Op. I know a few mother's in my son's class but some I'd not even recognise in the street. When I see women chatting I'm not threatened, nor do I find them rude for not including me. Yes it was a bit shitty to ignore a 4 year old, I wouldn't do that and I'd encourage my child to be friendly back. But some parents can be baffling. People are just strange at times. But try not to take it personally. Schools are full of parents plodding along, parent clicks school aren't real. Anybody that believes they are is stuck in the childhood mindset of been pushed out etc and is reliving old feelings of rejection from school. I mean these are parents that have become friends. They shouldn't have to feel bad because other parents have insecurities.

downwardfacingdog · 12/01/2017 21:26

I'm in a clique. I have some genuine friends among the school mums who I enjoy a chat with while I wait for my DC to come out of school. We see each other at other times too - coffee, nights out etc. We are good friends. I have children in 4 different classes so find it a bit unreasonable that if I don't spend my time smiling and nodding to the 100+ parents of my DC's classmates, I'm considered rude. I certainly don't feel superior to the other parents, I don't have any feelings either way about most of them.

Brighteyes27 · 12/01/2017 21:27

'Navy' I think their is a lot of bitchy unnecessary cliqueyness among the mums in the school playground or their was at my DC's large primary school. Maybe you behave like this and don't acknowledge it. They behave like they feel very superior indeed sometimes working the playground speaking to some who they see as better than themselves or if their is something in it for them. I always smiled and or said hello or morning to all the mums as you'd see most of them on a daily basis when my DC's first started school. Some never reciprocated mainly the rude bitchy cliquey mums. Once or twice maybe ok they might have been distracted but for goodness the rudeness and snobbery and inverted snobbery it was unbelievable. I had a cancer scare and had big op and couldn't pick DC's up for 6 weeks when DS in year 4 and DD in year 3. When I went back nobody had noticed I wasn't there and only two or three at most asked if I was ok.

Onthedowns · 12/01/2017 21:40

I meant sticking up for myself with you Navy you really are just digging your heels in- someone jumps in when I was answering a post too. I have acknowledge I havent written well, as well as other things.

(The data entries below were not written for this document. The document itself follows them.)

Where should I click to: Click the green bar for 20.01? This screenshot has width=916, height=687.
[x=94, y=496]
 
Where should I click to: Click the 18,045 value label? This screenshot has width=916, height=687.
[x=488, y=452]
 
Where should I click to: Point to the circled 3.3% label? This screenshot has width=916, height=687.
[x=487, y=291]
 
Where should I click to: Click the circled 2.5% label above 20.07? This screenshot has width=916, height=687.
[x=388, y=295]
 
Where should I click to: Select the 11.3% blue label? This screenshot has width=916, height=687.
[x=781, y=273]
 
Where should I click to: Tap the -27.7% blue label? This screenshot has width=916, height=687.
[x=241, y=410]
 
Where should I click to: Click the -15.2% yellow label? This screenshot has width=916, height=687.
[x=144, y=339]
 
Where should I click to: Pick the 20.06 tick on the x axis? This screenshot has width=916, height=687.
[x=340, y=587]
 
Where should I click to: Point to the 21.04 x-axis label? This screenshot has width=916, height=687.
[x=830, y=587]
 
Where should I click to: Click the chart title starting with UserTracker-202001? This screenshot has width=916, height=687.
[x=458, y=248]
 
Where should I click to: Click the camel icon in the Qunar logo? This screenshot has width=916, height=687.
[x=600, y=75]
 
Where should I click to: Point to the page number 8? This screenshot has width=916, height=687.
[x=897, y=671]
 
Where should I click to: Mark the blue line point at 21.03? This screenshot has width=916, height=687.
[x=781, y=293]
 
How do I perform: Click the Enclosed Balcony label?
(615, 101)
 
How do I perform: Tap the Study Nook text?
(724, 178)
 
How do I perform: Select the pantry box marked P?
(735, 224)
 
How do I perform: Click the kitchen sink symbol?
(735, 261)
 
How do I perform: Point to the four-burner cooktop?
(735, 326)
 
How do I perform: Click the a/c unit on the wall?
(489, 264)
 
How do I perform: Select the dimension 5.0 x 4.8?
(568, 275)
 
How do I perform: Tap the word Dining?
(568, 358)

I have taken posts on board not just the ones similar but other ones too . I have read the thread thoroughly for replies but you keep twisting it back . I completely accept others have put it more succinctly than I have.

OP posts:
Brentlicious · 12/01/2017 21:40

OP, isolate all Navy and White's posts and try to read them objectively.
She speaks absolute sense and does understand your situation but has tried very hard, and I think, patiently, to help you see why you are wasting your time and energy stressing about this issue.
If these women are, for whatever reason, ignoring you, return the favour and consider it to be their loss.